I apologize for the Black and White but it was so dark inside that flash was called apon and the pics wernt up to my standard black and white made them look better.

till next time...


 
and the people had to move because of the development comming ? freeholds sold out from underneath them or something ? or ex military owned......
 
six houses half a mill each deflated so say a £2.4m total pricetag 15 homes at say £300-350 k retail ( remember you can whinge now and get affordable homes removed from plan) 22 flats at 200k a pop £9.65m for the site 50%+ profit on the build.

make it gated and you'll get even more

lets say £2.5 - £3m profit on the deal - my figures may be out a bit but it's deffo good business for someone
 
six houses half a mill each deflated so say a £2.4m total pricetag 15 homes at say £300-350 k retail ( remember you can whinge now and get affordable homes removed from plan) 22 flats at 200k a pop £9.65m for the site 50%+ profit on the build.

make it gated and you'll get even more

lets say £2.5 - £3m profit on the deal - my figures may be out a bit but it's deffo good business for someone

Everything is money related these days.
Just think of the extra cars going thro that village and the growth in population.
Much nicer to have 6 nice family's living in the community
 
Developers are buying up lost of big houses like that because they can put more in there place.

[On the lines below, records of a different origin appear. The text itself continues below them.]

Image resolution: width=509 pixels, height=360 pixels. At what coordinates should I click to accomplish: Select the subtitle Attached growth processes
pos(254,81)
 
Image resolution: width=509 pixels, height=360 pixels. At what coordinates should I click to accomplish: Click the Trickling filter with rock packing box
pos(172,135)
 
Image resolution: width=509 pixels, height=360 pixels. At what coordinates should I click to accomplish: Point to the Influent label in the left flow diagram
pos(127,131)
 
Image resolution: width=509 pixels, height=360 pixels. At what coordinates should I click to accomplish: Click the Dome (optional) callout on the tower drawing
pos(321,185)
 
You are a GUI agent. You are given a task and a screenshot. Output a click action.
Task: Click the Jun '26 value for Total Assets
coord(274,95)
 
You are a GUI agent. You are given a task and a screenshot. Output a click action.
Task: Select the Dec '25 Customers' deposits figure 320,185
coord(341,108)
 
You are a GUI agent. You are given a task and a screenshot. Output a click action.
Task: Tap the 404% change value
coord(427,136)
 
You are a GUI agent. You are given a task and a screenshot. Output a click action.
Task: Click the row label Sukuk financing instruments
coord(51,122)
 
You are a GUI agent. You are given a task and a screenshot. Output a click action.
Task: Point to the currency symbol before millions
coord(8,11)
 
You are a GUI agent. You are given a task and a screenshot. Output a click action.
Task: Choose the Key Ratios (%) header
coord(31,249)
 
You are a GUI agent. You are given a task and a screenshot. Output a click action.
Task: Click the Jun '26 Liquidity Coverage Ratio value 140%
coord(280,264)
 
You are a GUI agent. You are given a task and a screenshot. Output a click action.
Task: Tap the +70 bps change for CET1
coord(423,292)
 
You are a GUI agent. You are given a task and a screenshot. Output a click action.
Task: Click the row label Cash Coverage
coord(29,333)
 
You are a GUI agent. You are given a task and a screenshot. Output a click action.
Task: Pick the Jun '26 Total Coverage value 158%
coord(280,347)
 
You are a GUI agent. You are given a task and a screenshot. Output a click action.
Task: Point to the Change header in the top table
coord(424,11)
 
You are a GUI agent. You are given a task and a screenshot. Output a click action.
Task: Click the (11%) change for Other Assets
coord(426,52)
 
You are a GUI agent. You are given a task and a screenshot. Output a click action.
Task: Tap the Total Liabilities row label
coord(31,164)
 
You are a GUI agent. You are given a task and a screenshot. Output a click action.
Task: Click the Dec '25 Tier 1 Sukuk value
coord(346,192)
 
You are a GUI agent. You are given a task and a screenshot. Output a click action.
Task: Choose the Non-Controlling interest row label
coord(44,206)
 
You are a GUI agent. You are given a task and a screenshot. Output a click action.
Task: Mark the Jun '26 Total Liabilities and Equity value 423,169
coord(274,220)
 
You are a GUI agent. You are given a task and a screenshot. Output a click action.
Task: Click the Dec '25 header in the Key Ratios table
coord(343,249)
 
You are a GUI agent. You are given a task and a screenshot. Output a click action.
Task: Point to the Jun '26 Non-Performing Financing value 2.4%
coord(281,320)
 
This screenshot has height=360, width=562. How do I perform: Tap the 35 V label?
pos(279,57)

Farimile developmet is set to increase the population of Cholsey by around 1000 and about 40% are affordable homes.
 
Spooky.

It seems hard to believe that they have been deserted for so long.
The gardens look quite neat, the ceramic pots of shrubs etc look cared for.:confused:

I cannot imagine living there and watching, one by one the houses being left for dead.
The last one out must have felt driven out.
 
They used to say once . . . An Englishman's home is his castle. No longer so it seems.

In a current maelstrom of housing hardship it's literally obscene that these properties, almost certainly within some form of commuting range to the Capital, remain a rich mans reserve. I can only imagine from the fact that they are empty he must employ a nice security company equipped with big sticks to ensure they stay that way!

There is another side to this story, that of the public and local authority perception of such sites and their owners. Those how find themselves with the need to re-develop through no fault of their own have to fight against the back lash caused by the greedy few . . . one of whom likely owns Numbers 1 to 6?
 
Yes, and the need to build "affordable" nearly always disappears on appeal. A development round my way was allegedly going to be 40% "affordable". Out of 60 new homes, one - yes, ONE was "affordable". And "affordable" was defined in relation to a) the average price of the other places, and b) the locality. Most of the homes went for £375k average. The "affordable" one was £199,999.

Planning departments do very nicely these days. They just roll over - especially if the proposers come from a certain area of society that we are no longer allowed to mention. If one of their planning applications gets turned down, they scream "discrimination" and the opposition disappears as if by magic.